= Suzanne White =

American professor, debate coach, and TikToker

Suzanne Lynn White is an American professor, debate coach, and TikToker.

==Early life and education==
White is the daughter of Dawn and Kevin Lumberg. She attended Woodbury High School. In 2011, she earned a bachelor of arts degree from Minnesota State University, Mankato and in 2013 earned a master's degree in communications from Illinois State University.

==Personal life==
White is married to Dillon White. The pair met in 2009 and were married in 2013. White first saw Dillon at a competitive speech and debate tournament while they were both in college and a mutual friend introduced them. When she tripped while walking on their first date in Chicago, White looked up at Dillon while on the ground and said, "Well, this is me, take it or leave it."

During the COVID-19 pandemic, White and her family moved across country in an RV, from Minnesota to Texas, and then back again. White and Dillion have four children.

==Career==
White is a professor at a community college.
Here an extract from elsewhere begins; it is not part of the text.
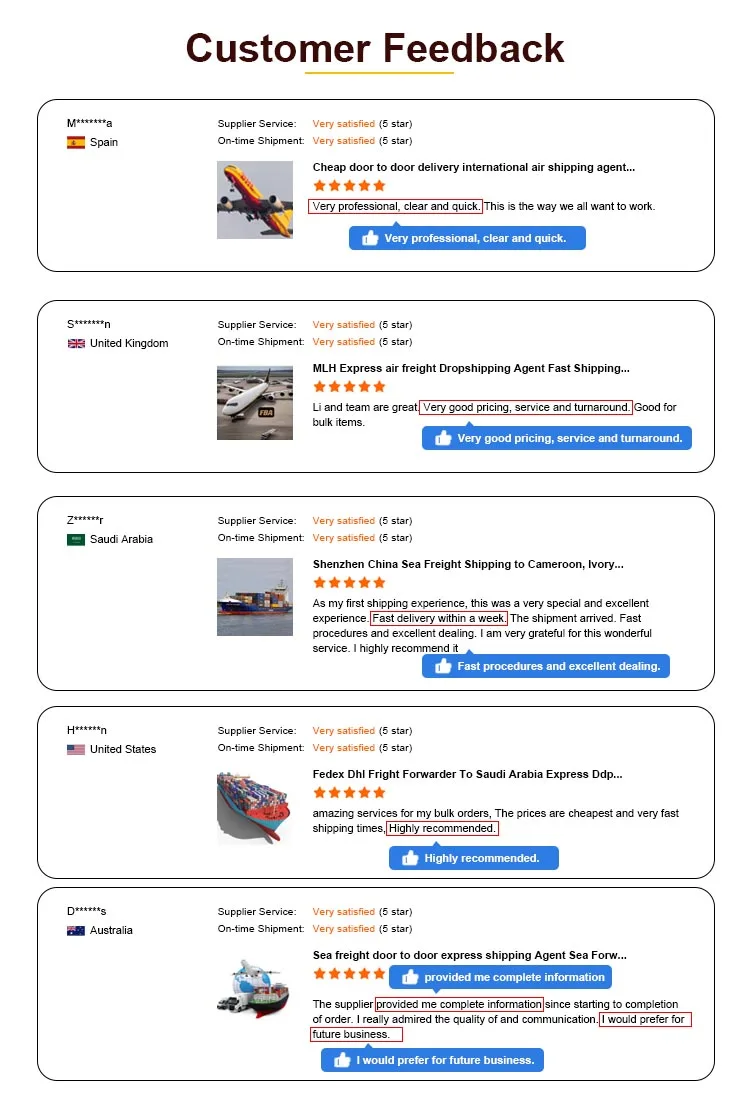Open the globe and cargo ship thumbnail
This screenshot has width=750, height=1100.
pyautogui.click(x=253, y=988)
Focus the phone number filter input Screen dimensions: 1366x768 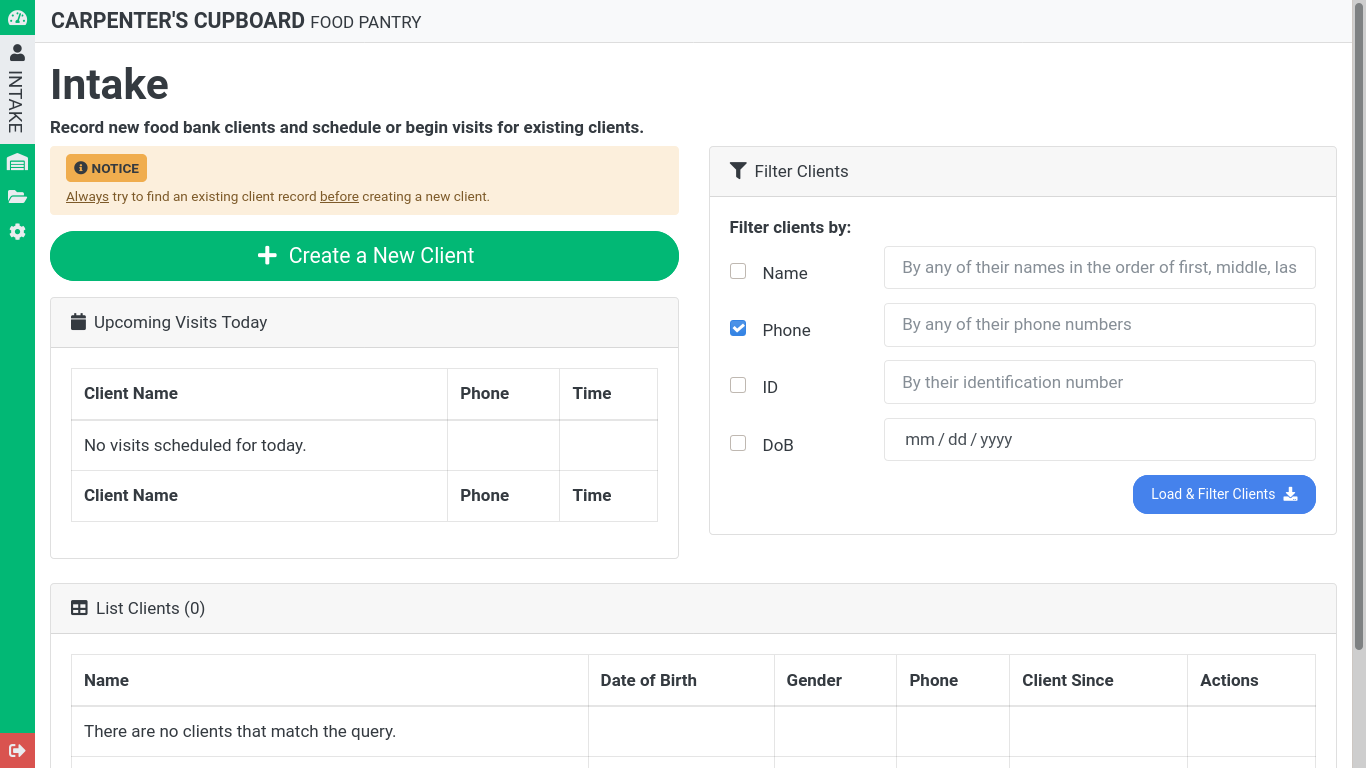[1099, 325]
In 2020, White and her husband joined the faculty of Saint Mary's Hall in San Antonio, Texas; White was the upper school's speech and drama teacher while Dillon served as the debate teacher. Previously, she was a tenured communication professor at Normandale Community College. In 2019, while at Normandale, she was named the Minnesota Board of Trustees’ Outstanding Educator. Neither Dillon nor Suzanne White are currently on the Saint Mary's Hall published list of faculty and staff.

White and her husband served as the co-head coaches of the Woodbury High School Speech and Debate Team. In that role, she was named the 2017-2018 Minnesota Coach of the Year. From 2011 to 2013, she was an ad-hoc coach of the Forensics Union at Illinois State University.

==TikTok==
White initially did not want to join TikTok. She signed up in 2020, after her husband began posting videos, in order to troll him. White and her husband do not show their children in their videos. As of November 2024, she has 1.4 million followers on TikTok.